• **Required action**
Each entry must be copied exactly, without omission.

• **Data under study**
# # # #
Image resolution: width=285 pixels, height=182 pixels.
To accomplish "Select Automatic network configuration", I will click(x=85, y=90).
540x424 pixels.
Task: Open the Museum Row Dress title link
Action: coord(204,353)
# # # #
• **Solution**
Image resolution: width=285 pixels, height=182 pixels.
To accomplish "Select Automatic network configuration", I will click(x=85, y=90).
540x424 pixels.
Task: Open the Museum Row Dress title link
Action: coord(204,353)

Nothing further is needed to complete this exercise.